## Tasks to carry out
a) Retype the passage of the Democracy Index article that starts at "The UK-based company" and ends at "Thursday for 2021.", with no changes.
b) Extend the article on Bangladesh's rank in the Democracy Index by writing what comes next after its final sentence.

## Text block
Bangladesh moves up one more rank on The Economist's Democracy Index
Time:2022-02-11 04:36

The UK-based company Economist Intelligence Unit, or EIU's Democracy Index ranks nations on five parameters : electoral process and pluralism, the functioning of government, political participation, political culture, and civil liberties.

Based on its scores on a range of indicators within these categories, each country is then itself classified as one of four types of regime: “full democracy”, “flawed democracy”, “hybrid regime” or “authoritarian regime”.

Bangladesh is still a “hybrid regime”, according to the latest report published on Thursday for 2021.  

In Asia and Australia Region, it rank 16th with 7.42 points for electoral process and pluralism, 6.07 for the functioning of government, 5.56 for political participation, 5.56 for political culture, and 5.29 for civil liberties.

In South Asia, India (46th) and Sri Lanka (67th) are ahead of Bangladesh. In the 2020 index, Bangladesh gained four places on the previous year’s rankings.

At the bottom of the latest rankings, there was a dramatic change, with Afghanistan and Myanmar displacing North Korea to take the bottom two places. Two war-torn African countries, the Democratic Republic of Congo and the Central African Republic sit above North Korea to fill the bottom five slots. Syria, Turkmenistan, Chad, Laos and Equatorial Guinea make up the others in the bottom ten.

The Nordics -- Norway, Finland, Sweden, Iceland, Denmark -- dominate the top tier of the Democracy Index rankings, and Norway is number one once again, thanks to its very high scores for electoral process and pluralism, political participation, and civil liberties.

Countries in Western Europe account for seven of the top ten places in the global democracy rankings and 12 of the 21 nations classified as “full democracies”.

The sharp decline in the North America average score in 2021 was driven mainly by a deterioration in Canada, whose score fell by 0.37 points to 8.87. Canada’s worsening score raises questions about whether it might begin to suffer from some of the same afflictions as its US neighbour, such as extremely low levels of public trust in political parties and government institutions.

The US score declined further as its new president Joe Biden, struggled to arrest the democratic decline that has occurred over the past few decades. At the end of 2021, Biden hosted the first of two Summits for Democracy, whose aim is to revive democracy globally. Given the tarnishing of America’s democratic credentials in recent years, the initiative elicited cynicism in many parts of the world.

## Supplied information
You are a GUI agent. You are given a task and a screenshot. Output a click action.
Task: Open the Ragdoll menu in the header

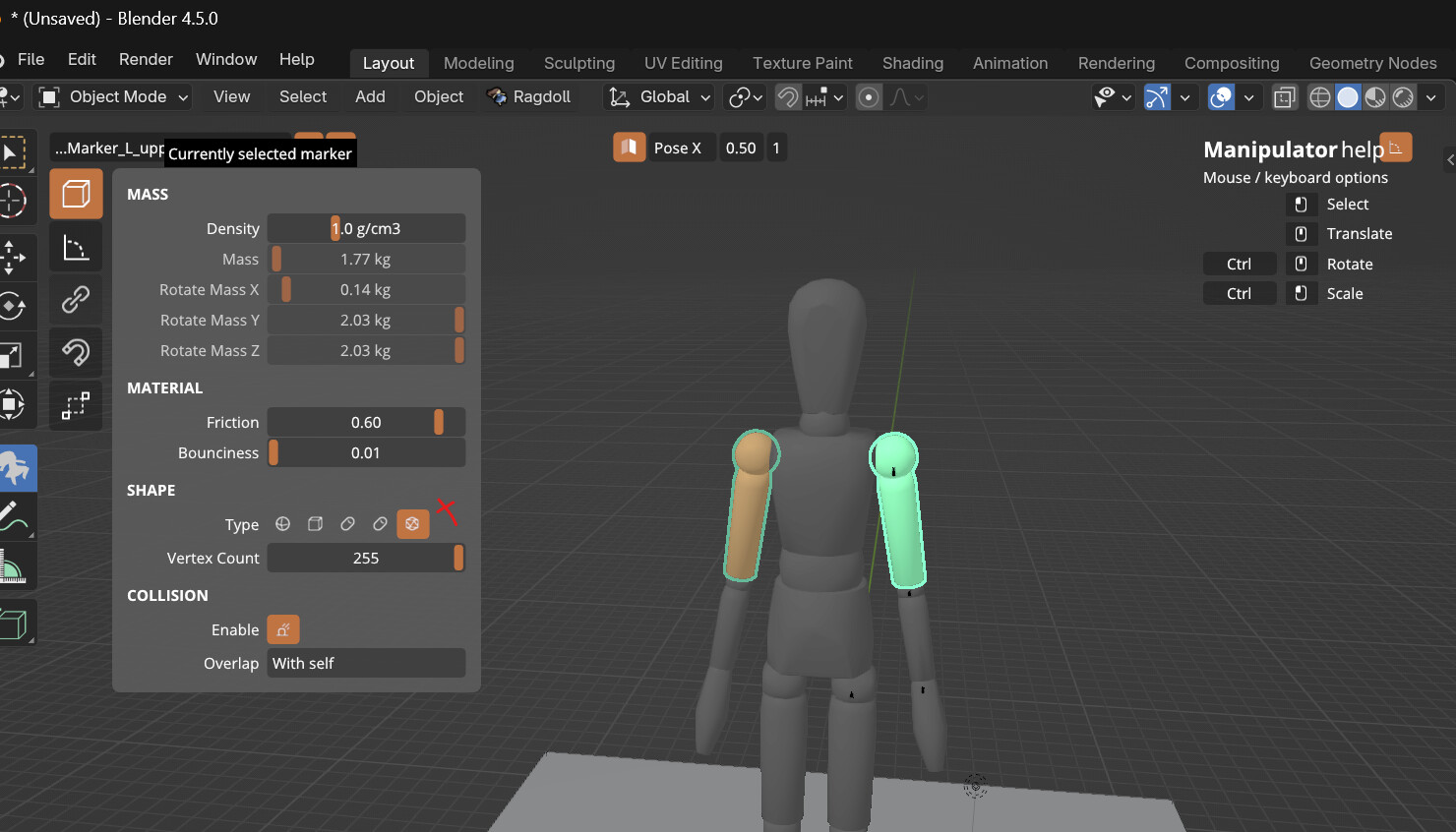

## Outputs in order
a)
The UK-based company Economist Intelligence Unit, or EIU's Democracy Index ranks nations on five parameters : electoral process and pluralism, the functioning of government, political participation, political culture, and civil liberties.

Based on its scores on a range of indicators within these categories, each country is then itself classified as one of four types of regime: “full democracy”, “flawed democracy”, “hybrid regime” or “authoritarian regime”.

Bangladesh is still a “hybrid regime”, according to the latest report published on Thursday for 2021.

b)
China has confounded the expectations of many Western analysts and governments who believed that it would become more democratic as it became richer. On the contrary, it has become less free.

China is classified as an “authoritarian regime” in the Democracy Index. It has a total score of 2.21, down from 2.97 in 2006, and sits in 148th position (out of 167), close to the bottom of the global rankings.

The global public health crisis has compounded many pre-pandemic trends such as an increasingly technocratic approach to managing society in Western democracies, and a tendency in many nonconsolidated democracies or authoritarian regimes to resort to coercion.

As recorded in the Democracy Index in recent years, democracy has not been in robust health for some time. In 2021, as in 2020, its resilience was further tested by the coronavirus pandemic. The average global score in the 2021 Democracy Index fell from 5.37 in 2020 to 5.28, representing a bigger year-on-year decline than the previous year and setting another dismal record for the worst global score since the index was first produced in 2006.

The year 2020 was a good one for the Asia region despite the pandemic, because it gained three “full democracies” (Japan, South Korea and Taiwan).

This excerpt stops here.